Prosesi Sedekah Laut Cilacap
Setiap masyarakat di suatu tempat atau daerah tertentu pasti memiliki kebiasaan kebiasaan adat tertentu. Terlebih di daerah daerah Indonesia, yang mana Negara Indonesia sendiri merupakan Negara kepulauan, tentunya ini berdampak lebih terhadap aktifitas kebudayaan. Distribusi kebudayaan dari asing, influence budaya asing terhadap budaya asli Indonesia, dan lain lain.

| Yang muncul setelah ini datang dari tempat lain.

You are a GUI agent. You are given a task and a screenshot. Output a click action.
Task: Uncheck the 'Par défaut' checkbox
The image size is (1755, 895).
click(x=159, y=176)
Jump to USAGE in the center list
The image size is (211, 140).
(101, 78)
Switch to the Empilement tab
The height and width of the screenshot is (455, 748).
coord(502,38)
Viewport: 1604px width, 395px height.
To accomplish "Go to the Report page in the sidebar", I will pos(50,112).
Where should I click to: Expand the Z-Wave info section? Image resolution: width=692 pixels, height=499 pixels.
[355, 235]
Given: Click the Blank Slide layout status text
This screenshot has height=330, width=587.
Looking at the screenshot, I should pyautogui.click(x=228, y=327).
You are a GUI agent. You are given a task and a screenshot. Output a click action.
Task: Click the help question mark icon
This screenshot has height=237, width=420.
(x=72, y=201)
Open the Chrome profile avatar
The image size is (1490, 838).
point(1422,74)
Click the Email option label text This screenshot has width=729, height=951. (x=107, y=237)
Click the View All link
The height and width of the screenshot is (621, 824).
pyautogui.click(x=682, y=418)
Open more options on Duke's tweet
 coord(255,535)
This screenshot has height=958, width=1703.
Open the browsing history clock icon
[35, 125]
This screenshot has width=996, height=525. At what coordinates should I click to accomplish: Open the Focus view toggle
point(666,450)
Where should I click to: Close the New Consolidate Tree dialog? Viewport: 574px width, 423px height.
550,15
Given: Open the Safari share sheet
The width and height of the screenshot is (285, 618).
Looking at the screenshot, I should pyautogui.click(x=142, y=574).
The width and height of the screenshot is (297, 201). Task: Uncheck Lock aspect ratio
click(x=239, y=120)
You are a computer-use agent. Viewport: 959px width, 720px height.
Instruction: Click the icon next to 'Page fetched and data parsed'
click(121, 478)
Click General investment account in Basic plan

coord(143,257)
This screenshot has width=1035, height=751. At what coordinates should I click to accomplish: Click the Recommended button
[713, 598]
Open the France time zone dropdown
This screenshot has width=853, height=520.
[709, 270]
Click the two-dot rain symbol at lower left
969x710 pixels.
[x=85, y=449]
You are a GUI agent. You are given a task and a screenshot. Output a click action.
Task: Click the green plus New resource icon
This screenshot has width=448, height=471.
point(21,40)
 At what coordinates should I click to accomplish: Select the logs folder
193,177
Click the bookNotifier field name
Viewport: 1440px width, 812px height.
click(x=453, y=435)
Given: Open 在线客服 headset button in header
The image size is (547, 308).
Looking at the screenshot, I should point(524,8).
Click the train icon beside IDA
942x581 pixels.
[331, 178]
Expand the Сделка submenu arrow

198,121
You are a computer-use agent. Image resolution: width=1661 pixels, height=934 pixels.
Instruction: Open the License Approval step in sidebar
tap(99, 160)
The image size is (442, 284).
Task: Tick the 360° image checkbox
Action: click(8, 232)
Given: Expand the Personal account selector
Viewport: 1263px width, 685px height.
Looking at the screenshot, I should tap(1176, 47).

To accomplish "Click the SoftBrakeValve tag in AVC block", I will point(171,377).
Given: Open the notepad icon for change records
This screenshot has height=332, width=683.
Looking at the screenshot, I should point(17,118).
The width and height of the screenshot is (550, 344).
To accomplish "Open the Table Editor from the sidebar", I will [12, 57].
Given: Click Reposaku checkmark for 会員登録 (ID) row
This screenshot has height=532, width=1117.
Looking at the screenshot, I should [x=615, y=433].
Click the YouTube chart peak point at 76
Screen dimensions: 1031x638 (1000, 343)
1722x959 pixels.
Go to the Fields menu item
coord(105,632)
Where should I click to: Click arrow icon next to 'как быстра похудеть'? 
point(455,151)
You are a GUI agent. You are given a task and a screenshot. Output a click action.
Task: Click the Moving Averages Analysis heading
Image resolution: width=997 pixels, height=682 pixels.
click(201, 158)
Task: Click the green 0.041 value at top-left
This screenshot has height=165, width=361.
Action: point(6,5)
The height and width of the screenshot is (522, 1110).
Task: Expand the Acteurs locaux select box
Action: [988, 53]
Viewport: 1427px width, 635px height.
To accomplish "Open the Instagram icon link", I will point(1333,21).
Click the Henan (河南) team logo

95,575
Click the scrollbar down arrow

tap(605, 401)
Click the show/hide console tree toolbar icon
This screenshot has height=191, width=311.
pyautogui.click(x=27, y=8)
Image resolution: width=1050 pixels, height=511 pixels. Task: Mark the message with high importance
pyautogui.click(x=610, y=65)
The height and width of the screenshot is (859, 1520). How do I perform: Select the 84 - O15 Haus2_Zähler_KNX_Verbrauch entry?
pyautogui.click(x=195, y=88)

Kebudayaan kebudayaan asli suatu masyarakat tentunya telah terukir dengan sangat mendalam di setiap jiwa para anggota masyarakat tersebut, terlebih ketika suatu kelompok masyarakat tersebut memiliki akses yang kurang intens dan terbatas dengan dunia luar. Namun banyak pula yang kebudayaan kebudayaan asli suatu daerah tetap dipertahankan meski jaman telah berkembang secara pesat baik dalam bidang teknologi, intelektual individu, pola pikir, dan lain lain. Dan masyarakat menganggapnya sudah menjadi tradisi turun menurun. Salah satu contohnya adalah ritual Sedekah Laut atau ada beberapa yang menyebutnya larung sesaji ke laut. Di Cilacap Jawa Tengah contohnya. Acara atau prosesi tersebut dilaksanakan setiap bulan Muharam atau Sura pada hari Jumat Kliwon siang. Kegiatannya adalah menghanyutkan sesaji dan kepala kerbau ke laut untuk persembahan kepada Nayi Roro Kidul yang mana Nyai Roro Kidul diyakini masyarakat sekitar sebagai ratu penguasa pantai selatan. Segala penghidupan yang berasal dari laut mereka yakini atas campur tangan Nyai Roro Kidul. Oleh karena itu Nyai Roro Kidul sangat dihormati, persembahan persembahan sesaji itu diharap untuk mendapatkan ridho dan simpati dari Sang Ratu.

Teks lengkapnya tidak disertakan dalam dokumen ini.